What is needed —
Print, word for word, the lines of data from the line containing "has width=1366, height=589." through the line containing "I want to click on dialog-footer: Done, so", including both of those lines.
----
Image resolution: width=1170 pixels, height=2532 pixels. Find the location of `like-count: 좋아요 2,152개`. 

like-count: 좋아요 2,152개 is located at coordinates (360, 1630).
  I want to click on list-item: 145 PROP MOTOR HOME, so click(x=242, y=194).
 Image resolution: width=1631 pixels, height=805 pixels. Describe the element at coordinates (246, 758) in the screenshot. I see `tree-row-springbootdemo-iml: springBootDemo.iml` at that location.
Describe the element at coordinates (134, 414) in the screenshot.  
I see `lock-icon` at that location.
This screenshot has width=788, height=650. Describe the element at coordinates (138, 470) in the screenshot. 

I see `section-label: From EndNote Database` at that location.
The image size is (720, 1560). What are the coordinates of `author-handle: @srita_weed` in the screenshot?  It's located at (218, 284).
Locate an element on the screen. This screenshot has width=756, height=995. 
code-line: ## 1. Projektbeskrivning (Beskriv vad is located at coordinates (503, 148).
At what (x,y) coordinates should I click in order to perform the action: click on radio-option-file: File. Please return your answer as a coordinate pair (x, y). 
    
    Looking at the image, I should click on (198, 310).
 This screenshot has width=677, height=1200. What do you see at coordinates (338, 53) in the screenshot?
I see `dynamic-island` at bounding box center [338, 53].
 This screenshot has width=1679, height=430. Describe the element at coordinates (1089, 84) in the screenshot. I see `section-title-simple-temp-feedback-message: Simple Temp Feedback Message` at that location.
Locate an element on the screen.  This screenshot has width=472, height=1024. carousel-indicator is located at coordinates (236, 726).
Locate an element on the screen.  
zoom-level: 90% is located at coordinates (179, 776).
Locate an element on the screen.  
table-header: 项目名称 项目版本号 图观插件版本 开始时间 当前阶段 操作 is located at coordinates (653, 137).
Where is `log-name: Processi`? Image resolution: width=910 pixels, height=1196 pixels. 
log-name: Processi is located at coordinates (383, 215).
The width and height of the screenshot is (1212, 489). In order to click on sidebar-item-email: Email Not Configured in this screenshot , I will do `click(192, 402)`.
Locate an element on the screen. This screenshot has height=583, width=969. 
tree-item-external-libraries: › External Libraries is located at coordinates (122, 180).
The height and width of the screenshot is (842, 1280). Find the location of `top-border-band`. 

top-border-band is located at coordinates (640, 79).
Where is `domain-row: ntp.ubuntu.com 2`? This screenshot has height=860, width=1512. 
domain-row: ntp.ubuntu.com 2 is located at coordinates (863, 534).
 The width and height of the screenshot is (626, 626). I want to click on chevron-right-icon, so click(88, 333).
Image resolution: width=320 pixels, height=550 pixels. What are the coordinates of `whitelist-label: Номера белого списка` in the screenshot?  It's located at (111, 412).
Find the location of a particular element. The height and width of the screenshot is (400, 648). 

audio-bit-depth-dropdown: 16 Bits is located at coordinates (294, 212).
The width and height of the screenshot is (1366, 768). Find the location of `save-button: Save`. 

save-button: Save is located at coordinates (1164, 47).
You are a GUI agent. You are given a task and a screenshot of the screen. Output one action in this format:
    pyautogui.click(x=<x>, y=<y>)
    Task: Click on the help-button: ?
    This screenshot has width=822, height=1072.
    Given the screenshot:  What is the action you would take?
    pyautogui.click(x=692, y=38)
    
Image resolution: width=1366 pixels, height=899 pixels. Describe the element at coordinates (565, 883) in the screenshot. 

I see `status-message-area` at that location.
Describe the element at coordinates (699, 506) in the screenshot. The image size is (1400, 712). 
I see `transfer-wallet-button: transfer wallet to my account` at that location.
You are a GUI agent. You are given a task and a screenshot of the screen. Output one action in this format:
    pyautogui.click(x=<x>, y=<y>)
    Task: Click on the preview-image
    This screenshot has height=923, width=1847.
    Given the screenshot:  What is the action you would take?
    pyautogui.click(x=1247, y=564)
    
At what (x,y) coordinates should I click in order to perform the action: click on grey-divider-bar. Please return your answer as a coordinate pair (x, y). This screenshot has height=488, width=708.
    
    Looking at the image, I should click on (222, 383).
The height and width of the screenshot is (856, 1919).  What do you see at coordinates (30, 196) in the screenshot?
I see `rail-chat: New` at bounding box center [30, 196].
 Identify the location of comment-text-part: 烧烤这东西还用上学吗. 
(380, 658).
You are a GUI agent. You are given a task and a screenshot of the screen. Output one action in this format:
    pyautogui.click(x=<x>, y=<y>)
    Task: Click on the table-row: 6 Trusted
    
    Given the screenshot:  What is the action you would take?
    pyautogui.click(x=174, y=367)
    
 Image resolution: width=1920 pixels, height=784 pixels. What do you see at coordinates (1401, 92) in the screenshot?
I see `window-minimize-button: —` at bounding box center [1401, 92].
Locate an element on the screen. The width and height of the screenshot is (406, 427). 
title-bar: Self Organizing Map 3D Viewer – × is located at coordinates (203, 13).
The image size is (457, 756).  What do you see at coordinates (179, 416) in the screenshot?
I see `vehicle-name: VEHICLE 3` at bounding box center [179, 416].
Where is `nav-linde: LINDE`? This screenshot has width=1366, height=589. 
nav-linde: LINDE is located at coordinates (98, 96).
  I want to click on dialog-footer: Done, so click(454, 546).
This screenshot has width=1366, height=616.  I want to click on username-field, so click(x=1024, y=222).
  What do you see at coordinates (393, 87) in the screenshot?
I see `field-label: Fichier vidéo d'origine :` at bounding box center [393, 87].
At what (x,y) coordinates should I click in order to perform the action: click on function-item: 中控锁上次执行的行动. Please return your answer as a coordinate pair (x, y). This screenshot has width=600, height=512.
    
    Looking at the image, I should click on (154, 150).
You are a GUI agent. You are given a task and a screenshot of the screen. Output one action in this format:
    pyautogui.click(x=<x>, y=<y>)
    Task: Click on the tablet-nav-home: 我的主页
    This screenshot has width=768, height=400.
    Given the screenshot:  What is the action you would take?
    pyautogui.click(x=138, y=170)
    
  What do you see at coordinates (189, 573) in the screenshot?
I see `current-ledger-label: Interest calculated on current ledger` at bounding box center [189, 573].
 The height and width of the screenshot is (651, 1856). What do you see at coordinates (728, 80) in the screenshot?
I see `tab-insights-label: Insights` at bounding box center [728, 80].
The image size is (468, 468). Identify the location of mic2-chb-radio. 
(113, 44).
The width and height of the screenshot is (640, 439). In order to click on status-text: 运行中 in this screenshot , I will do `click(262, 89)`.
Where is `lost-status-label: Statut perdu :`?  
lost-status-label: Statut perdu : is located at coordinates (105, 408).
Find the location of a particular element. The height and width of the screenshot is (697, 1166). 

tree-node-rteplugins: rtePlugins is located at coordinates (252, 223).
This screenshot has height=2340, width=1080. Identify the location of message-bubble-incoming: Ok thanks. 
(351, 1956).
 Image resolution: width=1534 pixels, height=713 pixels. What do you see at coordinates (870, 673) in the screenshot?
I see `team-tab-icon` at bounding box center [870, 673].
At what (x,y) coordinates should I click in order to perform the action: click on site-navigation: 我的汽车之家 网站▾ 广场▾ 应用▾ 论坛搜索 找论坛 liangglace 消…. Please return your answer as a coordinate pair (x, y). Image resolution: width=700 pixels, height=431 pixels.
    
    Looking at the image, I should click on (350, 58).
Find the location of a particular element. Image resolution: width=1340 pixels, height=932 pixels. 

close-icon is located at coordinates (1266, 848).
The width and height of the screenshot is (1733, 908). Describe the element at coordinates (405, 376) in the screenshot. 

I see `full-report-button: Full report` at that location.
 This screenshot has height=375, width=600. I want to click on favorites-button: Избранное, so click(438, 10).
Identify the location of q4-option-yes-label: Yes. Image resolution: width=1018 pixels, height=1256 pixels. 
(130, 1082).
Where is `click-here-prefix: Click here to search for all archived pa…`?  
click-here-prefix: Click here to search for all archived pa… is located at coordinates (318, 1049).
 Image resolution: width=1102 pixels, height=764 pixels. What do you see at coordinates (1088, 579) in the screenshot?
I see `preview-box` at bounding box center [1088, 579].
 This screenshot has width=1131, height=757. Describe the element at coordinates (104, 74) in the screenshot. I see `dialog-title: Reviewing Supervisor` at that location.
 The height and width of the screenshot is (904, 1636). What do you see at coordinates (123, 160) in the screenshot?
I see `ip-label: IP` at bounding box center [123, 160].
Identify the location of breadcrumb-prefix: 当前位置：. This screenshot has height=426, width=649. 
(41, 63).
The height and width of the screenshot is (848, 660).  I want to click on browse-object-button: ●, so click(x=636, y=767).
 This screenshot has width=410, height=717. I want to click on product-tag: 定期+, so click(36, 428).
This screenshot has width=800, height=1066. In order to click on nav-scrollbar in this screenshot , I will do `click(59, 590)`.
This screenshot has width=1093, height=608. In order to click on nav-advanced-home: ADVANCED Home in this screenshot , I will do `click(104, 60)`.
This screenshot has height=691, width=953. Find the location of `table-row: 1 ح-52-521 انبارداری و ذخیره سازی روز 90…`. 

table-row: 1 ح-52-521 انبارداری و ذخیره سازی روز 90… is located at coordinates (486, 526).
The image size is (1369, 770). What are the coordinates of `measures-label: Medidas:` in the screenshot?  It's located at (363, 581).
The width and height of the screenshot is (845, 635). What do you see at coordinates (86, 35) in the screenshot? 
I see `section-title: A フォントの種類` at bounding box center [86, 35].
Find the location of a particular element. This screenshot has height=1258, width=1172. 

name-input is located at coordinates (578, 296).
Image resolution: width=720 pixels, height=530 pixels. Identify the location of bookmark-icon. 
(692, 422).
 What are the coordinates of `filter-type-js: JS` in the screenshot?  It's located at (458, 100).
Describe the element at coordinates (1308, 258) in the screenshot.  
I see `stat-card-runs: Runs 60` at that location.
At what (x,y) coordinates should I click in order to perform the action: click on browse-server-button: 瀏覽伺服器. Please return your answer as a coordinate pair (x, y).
----
Task output —
Where is `nav-linde: LINDE`? This screenshot has width=1366, height=589. 
nav-linde: LINDE is located at coordinates (98, 96).
  I want to click on dialog-footer: Done, so click(454, 546).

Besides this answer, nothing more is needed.